Un bien curieux peuple, vraiment, que ces parisiens, pense Kosta.

« - Eh bien lui je ne sais pas mais moi je prendrai tous les journaux qui traitent de la crise grecque !
- C'qu’il est drôle ! Z’avez pas lu le Libésien du mois dernier ? Gros titre, première page : « La Grèce voit le bout du tunnel ». Faut qu’il s'réveille un peu, la crise, c’est has been ! Ben ouais. Il a qu’à prendre, j’sais pas moi, le Voiça sur l'accouchement de K. Badminton , avec ça ouais, il sera in.
- Pardonnez-moi, mais ce Monsieur n’a l’air intéressé ni par l’un, ni par l’autre.
- Je vois. Bon alors, il prend quelque chose ou pas ? Il va pas y passer la nuit !
- Mais c'est extraordinaire tout de même! Cet homme fait bien ce qu'il veut de son temps, non? Laissons-là ce Monsieur, voulez-vous? A moi, vous n’avez qu’à me donner le Libésien.
- Ben voilà, quand il veut… ça lui fera 1,50.
- Mais enfin, je ne peux quand même pas demander à ce Monsieur de payer pour moi !
- ...
- Non, j’insiste, prenez mon argent et gardez la monnaie. »

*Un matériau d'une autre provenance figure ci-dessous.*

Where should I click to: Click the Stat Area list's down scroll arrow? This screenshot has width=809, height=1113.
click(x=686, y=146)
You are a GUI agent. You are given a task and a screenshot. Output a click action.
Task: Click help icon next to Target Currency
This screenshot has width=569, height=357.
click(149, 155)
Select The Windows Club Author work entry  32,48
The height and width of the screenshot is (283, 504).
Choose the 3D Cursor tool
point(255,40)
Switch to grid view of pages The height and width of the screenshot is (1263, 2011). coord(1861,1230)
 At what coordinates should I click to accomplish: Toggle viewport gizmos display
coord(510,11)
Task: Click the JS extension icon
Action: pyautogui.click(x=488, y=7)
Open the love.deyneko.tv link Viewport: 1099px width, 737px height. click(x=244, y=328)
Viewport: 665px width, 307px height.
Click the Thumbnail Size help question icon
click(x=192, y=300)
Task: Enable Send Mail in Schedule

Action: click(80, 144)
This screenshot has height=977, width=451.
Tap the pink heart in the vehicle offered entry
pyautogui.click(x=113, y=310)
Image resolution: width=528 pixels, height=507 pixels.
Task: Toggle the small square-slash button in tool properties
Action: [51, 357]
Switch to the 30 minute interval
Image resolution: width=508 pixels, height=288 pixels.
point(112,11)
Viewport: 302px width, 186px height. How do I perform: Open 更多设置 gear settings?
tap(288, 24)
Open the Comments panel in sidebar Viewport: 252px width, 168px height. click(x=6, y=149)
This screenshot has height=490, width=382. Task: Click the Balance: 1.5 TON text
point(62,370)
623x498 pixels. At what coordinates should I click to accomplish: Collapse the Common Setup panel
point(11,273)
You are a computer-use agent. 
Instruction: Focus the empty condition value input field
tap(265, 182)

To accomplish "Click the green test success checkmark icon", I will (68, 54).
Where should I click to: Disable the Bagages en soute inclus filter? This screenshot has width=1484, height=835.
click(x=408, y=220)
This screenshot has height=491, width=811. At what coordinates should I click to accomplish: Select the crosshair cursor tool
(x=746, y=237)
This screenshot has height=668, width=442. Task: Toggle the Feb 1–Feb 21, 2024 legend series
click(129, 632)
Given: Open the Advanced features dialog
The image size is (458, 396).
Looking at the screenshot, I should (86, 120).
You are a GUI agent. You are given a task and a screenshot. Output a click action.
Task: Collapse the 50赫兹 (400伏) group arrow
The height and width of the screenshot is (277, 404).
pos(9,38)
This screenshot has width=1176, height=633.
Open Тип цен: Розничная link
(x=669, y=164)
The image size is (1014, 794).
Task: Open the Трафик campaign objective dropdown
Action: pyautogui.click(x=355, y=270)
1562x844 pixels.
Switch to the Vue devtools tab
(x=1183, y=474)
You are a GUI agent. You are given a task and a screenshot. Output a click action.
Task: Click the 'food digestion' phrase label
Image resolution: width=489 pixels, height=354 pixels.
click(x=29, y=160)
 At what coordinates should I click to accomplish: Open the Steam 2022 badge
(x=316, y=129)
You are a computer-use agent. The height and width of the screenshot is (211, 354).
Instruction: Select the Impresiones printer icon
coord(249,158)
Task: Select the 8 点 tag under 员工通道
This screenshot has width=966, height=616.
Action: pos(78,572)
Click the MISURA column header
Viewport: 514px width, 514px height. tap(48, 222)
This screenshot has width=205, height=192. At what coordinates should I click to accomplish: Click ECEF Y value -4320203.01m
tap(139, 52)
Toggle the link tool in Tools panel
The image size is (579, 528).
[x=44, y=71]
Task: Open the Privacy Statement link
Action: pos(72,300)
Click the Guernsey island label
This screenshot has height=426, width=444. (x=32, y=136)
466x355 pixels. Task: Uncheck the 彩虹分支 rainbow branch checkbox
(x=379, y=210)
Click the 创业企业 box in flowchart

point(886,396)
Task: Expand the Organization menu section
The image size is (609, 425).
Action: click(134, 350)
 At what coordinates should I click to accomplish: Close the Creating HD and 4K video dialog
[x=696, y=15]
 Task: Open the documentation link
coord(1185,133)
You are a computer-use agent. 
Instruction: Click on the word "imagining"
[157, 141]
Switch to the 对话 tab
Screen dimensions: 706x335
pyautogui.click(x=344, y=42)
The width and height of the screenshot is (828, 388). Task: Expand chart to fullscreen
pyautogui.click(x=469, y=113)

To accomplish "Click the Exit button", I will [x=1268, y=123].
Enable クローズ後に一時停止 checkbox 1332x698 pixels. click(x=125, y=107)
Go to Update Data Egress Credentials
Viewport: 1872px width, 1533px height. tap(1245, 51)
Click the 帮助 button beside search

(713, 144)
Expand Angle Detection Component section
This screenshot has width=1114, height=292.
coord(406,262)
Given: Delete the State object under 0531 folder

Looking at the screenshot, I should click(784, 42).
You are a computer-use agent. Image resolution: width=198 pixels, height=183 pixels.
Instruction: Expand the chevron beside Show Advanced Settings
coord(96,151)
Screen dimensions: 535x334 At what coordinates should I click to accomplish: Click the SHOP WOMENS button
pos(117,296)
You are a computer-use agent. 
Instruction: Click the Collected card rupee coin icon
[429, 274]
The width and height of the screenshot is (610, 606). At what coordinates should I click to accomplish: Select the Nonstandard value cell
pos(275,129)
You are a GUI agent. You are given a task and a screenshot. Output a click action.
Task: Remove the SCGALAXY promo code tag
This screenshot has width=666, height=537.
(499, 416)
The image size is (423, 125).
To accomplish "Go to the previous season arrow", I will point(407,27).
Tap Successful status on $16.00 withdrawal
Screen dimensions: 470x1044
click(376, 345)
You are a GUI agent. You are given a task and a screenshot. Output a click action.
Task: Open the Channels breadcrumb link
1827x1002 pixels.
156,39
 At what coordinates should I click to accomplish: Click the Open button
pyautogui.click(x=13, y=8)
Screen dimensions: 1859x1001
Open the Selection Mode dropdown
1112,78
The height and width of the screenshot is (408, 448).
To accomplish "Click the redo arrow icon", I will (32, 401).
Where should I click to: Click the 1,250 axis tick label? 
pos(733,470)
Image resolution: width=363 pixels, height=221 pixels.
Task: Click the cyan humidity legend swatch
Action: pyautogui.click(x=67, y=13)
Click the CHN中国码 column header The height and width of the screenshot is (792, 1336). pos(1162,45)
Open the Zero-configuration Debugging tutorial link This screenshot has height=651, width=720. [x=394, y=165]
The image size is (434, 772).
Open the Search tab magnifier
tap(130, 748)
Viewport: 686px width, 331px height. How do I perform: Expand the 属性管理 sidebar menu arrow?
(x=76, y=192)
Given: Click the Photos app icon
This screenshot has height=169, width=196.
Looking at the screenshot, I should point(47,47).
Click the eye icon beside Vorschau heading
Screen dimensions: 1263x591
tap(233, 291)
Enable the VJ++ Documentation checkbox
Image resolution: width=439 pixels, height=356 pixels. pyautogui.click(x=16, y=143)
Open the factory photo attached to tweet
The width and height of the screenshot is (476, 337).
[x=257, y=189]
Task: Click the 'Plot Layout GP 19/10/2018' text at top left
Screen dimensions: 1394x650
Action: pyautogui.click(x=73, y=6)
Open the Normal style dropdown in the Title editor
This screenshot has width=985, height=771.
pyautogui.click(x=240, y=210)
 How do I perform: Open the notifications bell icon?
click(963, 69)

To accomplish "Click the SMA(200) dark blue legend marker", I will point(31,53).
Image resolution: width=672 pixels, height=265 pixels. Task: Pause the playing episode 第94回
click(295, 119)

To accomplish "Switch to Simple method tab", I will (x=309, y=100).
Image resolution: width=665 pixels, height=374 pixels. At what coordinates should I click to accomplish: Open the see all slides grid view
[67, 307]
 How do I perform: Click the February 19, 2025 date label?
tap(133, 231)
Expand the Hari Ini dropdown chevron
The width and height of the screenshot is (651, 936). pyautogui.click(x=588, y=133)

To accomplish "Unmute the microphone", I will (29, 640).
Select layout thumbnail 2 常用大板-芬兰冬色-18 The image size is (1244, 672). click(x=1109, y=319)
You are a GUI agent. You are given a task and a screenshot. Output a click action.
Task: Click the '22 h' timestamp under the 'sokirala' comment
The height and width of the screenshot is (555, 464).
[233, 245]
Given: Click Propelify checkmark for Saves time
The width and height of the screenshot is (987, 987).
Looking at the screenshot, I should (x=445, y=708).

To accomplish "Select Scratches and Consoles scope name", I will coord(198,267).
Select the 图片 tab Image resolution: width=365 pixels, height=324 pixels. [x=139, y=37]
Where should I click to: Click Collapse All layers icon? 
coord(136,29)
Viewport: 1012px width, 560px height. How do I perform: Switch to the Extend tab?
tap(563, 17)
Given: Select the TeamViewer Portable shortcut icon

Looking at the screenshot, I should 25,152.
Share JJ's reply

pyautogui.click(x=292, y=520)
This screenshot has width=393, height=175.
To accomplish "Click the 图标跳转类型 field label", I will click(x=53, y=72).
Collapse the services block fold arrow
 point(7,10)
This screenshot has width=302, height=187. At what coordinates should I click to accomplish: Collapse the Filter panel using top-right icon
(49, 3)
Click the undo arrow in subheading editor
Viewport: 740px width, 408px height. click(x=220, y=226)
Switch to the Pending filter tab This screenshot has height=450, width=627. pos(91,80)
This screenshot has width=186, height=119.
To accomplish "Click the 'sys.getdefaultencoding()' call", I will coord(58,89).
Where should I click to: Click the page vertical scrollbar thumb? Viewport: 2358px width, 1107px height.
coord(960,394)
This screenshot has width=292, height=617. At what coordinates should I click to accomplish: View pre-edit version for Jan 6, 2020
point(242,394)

Kostas n’en revient pas. Il était venu pour trouver une oreille attentive et au lieu de ça, il tombe sur un Kiosquier qui lui parle à lui d’un type qu’il ne connait pas et dont il n’a que faire.
Il n’y tient plus, et revient sur ses pas, bien déterminé à avoir cette conversation dont il a tant besoin.
« - Il est toujours pas parti ? » lui lance le commerçant. Kosta se retourne. L’homme au chien n’y est plus.
« - Si, il est parti. Dites, il y a quelque chose qui me tracasse. Vous m’avez dit tout à l’heure que la crise grecque était terminée.
-  Ouais et alors ? Qu’est-ce qui l'défrise ?
- Mais puisque je vous dis que le Monsieur est parti ! Bref, ce qui me chagrine, c’est que la crise grecque, moi je la vis de près, et je peux vous assurer qu’elle n’est pas terminée.
- J'crois c'que j'vois. Dans le Libésien, z’ont écrit qu’elle était terminée. Z'allez leur apprendre leur métier peut-être?
- Je ne dis pas ça, je dis simplement que sur ce coup-là, ils se trompent assurément. Vous ne me demandez pas comment je le sais ?
- Oh hé, mais qu’est-ce qu’il croit ! S’il fallait discuter avec tous les clients, on en sortirait plus !
- Mais ? Il n’y a que moi !
- C’est vous qui le dites. »
Kosta se retourne : personne. Il commence à se sentir à l’étroit dans son col de chemise.
- Soit. Puisque ça a l’air de vous intéresser, je vais vous expliquer la situation en quelques mots : Je suis Grec et comme tous les Grecs, je traverse une sale période financièrement. Avant je…
- J’ai pas d’argent.
- Mais ? Je viens de vous donner 1,50 !
- Oh, mais c’est qu’il commence à me fatiguer celui-là !
- Excusez-moi, mais je vous trouve un peu dur avec ce Monsieur, qui d’ailleurs n’est même plus là pour se défendre.
- Bon, on va la faire courte. Vous voulez acheter autre chose ou pas ? Parce que si vous n’voulez rien acheter, vous pouvez circuler. J’ai pas qu’ça à faire moi.
- Mais ? Justement, vous ne faites rien, là !
- Non mais qu’est-ce qu’il insinue par-là, lui ? C’est qu’il commence à me chauffer ! Bon, dernière offre, il prend ou il prend pas ?
- Il ne prend rien du tout ! C’est vrai quoi, à la fin, les gens n’ont-ils plus le droit de promener tranquillement leur chien sans vouloir acheter le journal ? »

Ainsi Kosta continua-t-il d’errer sans but dans les rues de Paris jusqu’au petit matin.